_WORK REQUIRED:_
Of the lines below, write out exactly those from the line with "This screenshot has width=508, height=350." through the line with "Screen dimensions: 925x444", both included, and skip the rest.

____ LISTED RECORDS

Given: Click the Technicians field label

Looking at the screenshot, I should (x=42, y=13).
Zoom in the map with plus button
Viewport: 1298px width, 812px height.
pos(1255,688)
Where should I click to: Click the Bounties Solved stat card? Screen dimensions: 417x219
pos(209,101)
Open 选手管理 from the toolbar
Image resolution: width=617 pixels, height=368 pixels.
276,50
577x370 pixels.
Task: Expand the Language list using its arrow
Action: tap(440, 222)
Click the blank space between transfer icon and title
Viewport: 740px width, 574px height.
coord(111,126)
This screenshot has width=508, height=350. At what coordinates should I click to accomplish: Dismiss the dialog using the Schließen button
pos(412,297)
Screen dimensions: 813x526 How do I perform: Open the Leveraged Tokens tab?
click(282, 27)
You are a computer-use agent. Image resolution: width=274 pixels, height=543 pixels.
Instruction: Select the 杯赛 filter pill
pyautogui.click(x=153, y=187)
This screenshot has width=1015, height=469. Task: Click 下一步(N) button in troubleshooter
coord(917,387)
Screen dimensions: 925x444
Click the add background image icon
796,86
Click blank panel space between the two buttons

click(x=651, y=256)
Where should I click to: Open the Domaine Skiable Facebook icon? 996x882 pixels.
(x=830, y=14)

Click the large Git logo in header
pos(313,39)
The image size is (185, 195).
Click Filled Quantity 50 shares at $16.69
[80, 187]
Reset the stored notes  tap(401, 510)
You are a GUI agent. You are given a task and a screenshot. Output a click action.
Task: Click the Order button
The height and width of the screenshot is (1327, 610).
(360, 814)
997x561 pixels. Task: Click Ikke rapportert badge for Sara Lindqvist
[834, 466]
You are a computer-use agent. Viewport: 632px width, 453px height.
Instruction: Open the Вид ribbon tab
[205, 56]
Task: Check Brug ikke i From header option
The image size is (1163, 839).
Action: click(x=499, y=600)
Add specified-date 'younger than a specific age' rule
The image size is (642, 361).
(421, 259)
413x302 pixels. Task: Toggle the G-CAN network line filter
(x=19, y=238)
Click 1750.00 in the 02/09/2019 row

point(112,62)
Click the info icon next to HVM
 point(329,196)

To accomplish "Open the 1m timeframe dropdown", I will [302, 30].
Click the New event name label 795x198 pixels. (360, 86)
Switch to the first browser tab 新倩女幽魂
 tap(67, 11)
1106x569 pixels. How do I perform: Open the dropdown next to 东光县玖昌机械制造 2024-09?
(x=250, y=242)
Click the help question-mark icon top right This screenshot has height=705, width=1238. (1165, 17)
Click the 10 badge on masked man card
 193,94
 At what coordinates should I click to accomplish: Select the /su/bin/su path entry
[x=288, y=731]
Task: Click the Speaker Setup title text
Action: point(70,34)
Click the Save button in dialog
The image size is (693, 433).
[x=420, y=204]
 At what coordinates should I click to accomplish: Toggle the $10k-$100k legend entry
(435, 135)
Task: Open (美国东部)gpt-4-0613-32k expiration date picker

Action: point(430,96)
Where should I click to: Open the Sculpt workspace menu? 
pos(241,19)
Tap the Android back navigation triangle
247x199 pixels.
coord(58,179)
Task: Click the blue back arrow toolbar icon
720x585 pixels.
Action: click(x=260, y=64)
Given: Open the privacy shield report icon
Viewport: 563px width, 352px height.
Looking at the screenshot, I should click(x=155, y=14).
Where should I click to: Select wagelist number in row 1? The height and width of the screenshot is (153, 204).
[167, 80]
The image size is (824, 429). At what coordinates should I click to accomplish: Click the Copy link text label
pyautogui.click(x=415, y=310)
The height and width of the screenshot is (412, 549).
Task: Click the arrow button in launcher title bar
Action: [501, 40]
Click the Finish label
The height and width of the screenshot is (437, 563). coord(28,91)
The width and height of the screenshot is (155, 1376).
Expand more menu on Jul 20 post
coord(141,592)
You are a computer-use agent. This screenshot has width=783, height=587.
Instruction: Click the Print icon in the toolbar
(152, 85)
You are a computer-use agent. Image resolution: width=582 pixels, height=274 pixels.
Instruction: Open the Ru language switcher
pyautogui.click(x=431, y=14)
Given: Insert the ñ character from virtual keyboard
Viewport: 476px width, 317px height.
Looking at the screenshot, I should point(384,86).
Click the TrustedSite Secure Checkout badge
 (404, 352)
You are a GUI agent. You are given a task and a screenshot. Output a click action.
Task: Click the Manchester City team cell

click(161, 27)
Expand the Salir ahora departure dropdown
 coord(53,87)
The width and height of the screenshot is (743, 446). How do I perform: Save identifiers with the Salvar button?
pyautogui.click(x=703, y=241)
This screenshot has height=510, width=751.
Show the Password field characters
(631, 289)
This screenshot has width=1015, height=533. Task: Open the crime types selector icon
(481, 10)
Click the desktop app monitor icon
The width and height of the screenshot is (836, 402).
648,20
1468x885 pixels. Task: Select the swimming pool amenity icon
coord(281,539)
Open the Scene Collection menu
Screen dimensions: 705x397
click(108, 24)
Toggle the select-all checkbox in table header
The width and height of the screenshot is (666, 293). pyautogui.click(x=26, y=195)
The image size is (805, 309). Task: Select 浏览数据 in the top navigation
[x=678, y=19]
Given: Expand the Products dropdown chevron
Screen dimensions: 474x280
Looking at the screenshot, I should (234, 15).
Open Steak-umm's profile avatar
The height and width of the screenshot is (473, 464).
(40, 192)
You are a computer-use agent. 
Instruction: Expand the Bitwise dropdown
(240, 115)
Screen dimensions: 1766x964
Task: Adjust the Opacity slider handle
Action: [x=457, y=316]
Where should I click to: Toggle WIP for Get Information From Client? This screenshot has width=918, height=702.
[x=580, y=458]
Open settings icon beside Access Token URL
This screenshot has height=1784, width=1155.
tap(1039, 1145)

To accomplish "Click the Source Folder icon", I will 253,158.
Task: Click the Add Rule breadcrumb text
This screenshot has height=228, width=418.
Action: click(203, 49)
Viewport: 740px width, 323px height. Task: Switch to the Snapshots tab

________

_SOLUTION TO THE EXERCISE:_
This screenshot has width=508, height=350. At what coordinates should I click to accomplish: Dismiss the dialog using the Schließen button
pos(412,297)
Screen dimensions: 813x526 How do I perform: Open the Leveraged Tokens tab?
click(282, 27)
You are a computer-use agent. Image resolution: width=274 pixels, height=543 pixels.
Instruction: Select the 杯赛 filter pill
pyautogui.click(x=153, y=187)
This screenshot has width=1015, height=469. Task: Click 下一步(N) button in troubleshooter
coord(917,387)
Screen dimensions: 925x444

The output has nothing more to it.